▶ _TEXTE FOURNI_
=====

Le prix Nobel d’économie Joseph Stiglitz n’a pas exclu d’autres défaillances dans un entretien à l’AFP mercredi.
L’inquiétude dépasse les frontières du pays alpin. La Première ministre française Élisabeth Borne a ainsi demandé aux autorités suisses de régler les problèmes de la banque et indiqué que son ministre des Finances parlerait encore aujourd’hui à son homologue suisse.
Cette chute vertigineuse du titre a commencé après des déclarations du président de la Banque nationale saoudienne, première actionnaire de Credit Suisse. Les Saoudiens ont volé au secours de la banque en entrant à son capital en novembre.
Mais la Saudi National Bank ne compte « absolument pas » injecter davantage d’argent pour « plusieurs raisons », a expliqué Ammar al-Khudairy, son président. La plus simple tient à des questions « règlementaires », a-t-il précisé. La banque nationale saoudienne détient une participation de 9,8 %. Mais au regard du droit suisse, la Finma devrait se prononcer si elle franchissait le seuil des 10 %.
Dans un entretien avec l’agence Reuters, Ammar al-Khudairy s’est pourtant dit « très content » du programme de restructuration de Credit Suisse, évoquant une banque « très solide ».
Fondée en 1856, Credit Suisse est un pilier de la place financière helvétique qui a contribué aussi bien à l’essor du rail dans le pays qu’à l’émergence de géants de l’assurance tels Swiss Life ou au financement de grandes entreprises industrielles, dont l’ancêtre d’ABB.
NewsletterRecevez toute l’actualité internationale directement dans votre boite mailJe m’abonne
Mais Credit Suisse est depuis deux ans dans la tourmente depuis la faillite de la société financière britannique Greensill qui avait marqué le début d’une série de scandales ayant fragilisé la banque. Depuis mars 2021, l’action a perdu plus de 83 % de sa valeur.
« Trop importante pour qu’on la laisse couler »
« La pression sur Credit Suisse a touché un marché déjà nerveux », a réagi Jane Foley, analyste chez Rabobank, auprès de l’AFP. Les déclarations du nouvel actionnaire ont touché une corde sensible alors que les investisseurs s’inquiètent du risque de contagion après la faillite de la banque américaine SVB. « Il semble qu’il y ait des investisseurs de plus en plus inquiets », a souligné Neil Wilson, analyste chez Finalto dans un commentaire de marché.

=====

▶ _DONNÉES FOURNIES_
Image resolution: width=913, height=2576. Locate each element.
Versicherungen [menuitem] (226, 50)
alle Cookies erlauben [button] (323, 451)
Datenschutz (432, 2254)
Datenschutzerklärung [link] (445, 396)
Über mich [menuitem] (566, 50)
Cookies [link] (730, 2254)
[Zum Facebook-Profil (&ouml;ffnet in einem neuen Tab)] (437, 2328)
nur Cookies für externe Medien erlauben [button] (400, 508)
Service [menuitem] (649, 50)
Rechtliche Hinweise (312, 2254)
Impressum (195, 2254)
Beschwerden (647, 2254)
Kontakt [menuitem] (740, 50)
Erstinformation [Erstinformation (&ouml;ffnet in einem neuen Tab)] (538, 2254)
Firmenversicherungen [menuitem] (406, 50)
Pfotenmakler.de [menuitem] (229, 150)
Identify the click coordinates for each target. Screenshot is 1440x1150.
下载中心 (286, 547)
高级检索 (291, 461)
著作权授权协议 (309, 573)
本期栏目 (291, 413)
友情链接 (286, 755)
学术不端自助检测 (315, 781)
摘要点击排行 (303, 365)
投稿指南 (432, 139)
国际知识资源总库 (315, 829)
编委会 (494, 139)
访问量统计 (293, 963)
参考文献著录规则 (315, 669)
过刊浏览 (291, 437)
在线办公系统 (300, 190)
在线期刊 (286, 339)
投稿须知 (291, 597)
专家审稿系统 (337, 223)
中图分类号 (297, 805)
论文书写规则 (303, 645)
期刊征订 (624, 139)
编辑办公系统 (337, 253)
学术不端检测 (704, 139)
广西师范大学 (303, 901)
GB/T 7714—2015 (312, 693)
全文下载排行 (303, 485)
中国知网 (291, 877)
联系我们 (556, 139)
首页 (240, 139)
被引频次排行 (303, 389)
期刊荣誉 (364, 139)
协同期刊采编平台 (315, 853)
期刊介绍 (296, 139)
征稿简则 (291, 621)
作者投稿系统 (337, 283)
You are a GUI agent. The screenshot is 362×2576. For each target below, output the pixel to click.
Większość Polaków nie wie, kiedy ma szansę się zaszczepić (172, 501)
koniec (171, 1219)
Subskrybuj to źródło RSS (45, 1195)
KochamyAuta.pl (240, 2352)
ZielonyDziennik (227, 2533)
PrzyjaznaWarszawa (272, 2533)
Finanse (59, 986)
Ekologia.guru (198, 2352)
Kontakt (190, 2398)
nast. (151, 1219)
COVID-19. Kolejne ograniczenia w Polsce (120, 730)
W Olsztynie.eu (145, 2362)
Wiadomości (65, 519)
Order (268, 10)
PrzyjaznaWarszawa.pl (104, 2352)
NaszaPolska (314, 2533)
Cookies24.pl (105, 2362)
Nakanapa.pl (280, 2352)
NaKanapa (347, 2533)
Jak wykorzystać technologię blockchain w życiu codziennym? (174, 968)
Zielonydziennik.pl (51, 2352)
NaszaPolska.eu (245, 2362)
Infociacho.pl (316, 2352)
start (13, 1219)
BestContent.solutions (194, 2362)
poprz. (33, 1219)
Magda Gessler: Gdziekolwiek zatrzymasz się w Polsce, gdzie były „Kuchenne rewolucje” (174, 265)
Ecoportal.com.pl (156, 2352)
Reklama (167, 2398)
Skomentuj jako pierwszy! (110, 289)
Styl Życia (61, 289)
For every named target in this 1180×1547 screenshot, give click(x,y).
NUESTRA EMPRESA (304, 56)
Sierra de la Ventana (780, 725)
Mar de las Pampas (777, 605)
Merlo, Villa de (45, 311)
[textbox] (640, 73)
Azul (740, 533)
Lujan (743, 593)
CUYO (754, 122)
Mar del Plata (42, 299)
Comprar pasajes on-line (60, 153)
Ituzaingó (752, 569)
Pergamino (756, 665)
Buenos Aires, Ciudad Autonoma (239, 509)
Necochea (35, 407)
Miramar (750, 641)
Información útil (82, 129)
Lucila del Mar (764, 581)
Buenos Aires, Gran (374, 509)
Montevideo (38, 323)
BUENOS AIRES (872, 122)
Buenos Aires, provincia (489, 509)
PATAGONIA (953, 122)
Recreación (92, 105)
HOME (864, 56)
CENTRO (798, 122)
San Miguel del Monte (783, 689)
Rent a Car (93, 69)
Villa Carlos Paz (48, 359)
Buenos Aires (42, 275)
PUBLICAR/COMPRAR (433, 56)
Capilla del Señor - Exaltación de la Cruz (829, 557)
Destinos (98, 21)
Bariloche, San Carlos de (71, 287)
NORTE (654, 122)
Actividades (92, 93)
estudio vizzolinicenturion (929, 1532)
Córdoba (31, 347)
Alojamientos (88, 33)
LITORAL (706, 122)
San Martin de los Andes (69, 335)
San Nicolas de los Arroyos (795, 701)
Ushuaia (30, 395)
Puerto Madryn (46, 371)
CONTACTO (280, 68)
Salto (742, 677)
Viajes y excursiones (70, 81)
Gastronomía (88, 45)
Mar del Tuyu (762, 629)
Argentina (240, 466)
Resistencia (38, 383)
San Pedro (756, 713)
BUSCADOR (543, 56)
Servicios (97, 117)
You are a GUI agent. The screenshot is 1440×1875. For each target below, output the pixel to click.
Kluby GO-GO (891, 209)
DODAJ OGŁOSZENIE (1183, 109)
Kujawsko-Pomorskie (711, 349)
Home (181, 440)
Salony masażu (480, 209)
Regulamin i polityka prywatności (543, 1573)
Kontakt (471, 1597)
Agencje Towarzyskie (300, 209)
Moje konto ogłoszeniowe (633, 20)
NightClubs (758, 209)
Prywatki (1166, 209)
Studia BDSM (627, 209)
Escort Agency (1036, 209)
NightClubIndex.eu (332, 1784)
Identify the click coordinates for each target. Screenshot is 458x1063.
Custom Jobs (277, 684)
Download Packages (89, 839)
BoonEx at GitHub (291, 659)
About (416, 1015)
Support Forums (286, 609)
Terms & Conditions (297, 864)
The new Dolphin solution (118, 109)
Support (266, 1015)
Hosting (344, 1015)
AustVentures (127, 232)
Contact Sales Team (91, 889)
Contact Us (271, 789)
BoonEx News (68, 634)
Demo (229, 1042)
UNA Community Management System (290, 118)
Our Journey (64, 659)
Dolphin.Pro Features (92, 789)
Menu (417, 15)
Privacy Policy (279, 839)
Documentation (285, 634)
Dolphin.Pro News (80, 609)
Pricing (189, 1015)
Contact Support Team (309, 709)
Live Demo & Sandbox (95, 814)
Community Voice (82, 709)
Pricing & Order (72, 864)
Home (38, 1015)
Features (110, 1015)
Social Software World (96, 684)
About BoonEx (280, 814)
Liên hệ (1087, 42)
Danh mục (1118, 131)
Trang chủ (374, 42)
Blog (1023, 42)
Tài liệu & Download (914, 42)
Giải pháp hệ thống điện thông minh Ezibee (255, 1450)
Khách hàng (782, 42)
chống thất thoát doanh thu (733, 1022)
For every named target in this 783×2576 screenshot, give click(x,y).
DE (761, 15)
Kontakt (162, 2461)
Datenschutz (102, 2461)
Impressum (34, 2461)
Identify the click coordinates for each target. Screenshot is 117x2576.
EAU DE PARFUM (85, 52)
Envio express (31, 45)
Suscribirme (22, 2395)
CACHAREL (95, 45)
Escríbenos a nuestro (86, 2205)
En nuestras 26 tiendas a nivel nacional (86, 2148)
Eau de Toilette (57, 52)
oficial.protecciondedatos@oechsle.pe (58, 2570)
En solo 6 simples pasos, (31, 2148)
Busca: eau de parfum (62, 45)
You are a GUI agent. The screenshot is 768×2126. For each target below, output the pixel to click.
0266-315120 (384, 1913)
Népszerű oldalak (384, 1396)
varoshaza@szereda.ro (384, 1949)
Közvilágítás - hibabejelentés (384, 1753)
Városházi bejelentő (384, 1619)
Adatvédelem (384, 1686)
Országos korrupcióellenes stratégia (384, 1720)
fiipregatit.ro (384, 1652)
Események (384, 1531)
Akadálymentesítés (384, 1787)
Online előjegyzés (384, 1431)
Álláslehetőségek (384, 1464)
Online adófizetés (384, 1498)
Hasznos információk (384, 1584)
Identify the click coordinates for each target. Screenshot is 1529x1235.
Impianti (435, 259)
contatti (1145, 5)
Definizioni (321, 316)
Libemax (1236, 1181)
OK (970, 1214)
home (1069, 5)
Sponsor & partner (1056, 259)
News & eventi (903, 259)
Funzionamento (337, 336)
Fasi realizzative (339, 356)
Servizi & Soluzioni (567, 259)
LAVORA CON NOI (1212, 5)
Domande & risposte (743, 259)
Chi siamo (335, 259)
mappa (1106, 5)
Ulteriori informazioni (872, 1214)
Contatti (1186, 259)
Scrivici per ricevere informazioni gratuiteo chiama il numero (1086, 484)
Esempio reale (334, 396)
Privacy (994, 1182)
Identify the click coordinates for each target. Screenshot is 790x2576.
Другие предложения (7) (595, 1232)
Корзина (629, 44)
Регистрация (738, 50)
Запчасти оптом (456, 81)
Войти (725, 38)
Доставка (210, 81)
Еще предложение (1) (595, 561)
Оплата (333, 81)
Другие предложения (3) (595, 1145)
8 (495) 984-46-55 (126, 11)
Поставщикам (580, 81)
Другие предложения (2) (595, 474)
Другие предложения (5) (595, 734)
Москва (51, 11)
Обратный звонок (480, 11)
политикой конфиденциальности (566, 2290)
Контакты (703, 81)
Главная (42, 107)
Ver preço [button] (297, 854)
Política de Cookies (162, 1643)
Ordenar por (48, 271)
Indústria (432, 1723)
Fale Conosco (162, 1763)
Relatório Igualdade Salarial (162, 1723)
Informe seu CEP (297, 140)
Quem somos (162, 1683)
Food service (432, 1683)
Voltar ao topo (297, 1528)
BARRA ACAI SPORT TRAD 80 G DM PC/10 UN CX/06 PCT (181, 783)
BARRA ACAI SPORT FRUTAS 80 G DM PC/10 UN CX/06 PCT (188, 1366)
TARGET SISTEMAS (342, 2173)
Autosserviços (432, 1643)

=====

▶ _QUESTIONS SUR LE TEXTE_
a) D'après le texte sur Credit Suisse, quelle part du capital de la banque la Saudi National Bank possède-t-elle ?
b) Rédigez la suite du texte sur Credit Suisse, en reprenant juste après sa dernière phrase.

▶ _RÉPONSES_
a) Elle en détient 9,8 %.

b)
Mais si le Credit Suisse venait à se trouver face à des « problèmes existentiels », alors « nous serions face à quelque chose d’une toute autre dimension. Elle est vraiment trop importante pour qu’on la laisse couler », a-t-il insisté.
À la différence de SVB, Credit Suisse fait partie des 30 banques au niveau mondial considérées comme trop grosses pour qu’on les laisse faire faillite, ce qui lui impose une réglementation plus stricte pour pouvoir tenir le choc en cas de difficulté.
Larry Flink, le patron de BlackRock, plus important gestionnaire d’actifs au monde, est pessimiste
Si les banques centrales et les politiques se veulent rassurantes, certains se montrent beaucoup plus inquiets. C’est le cas de Larry Fink, le patron de BlackRock. Dans sa lettre annuelle adressée aux grands noms de la finance, il tire la sonnette d’alarme. 20 pages dans lesquelles le patron du plus grand gestionnaire d’actifs au monde dit craindre « d’autres saisies et d’autres fermetures » de banques, « il est encore trop tôt pour connaître l’étendue des dégâts ».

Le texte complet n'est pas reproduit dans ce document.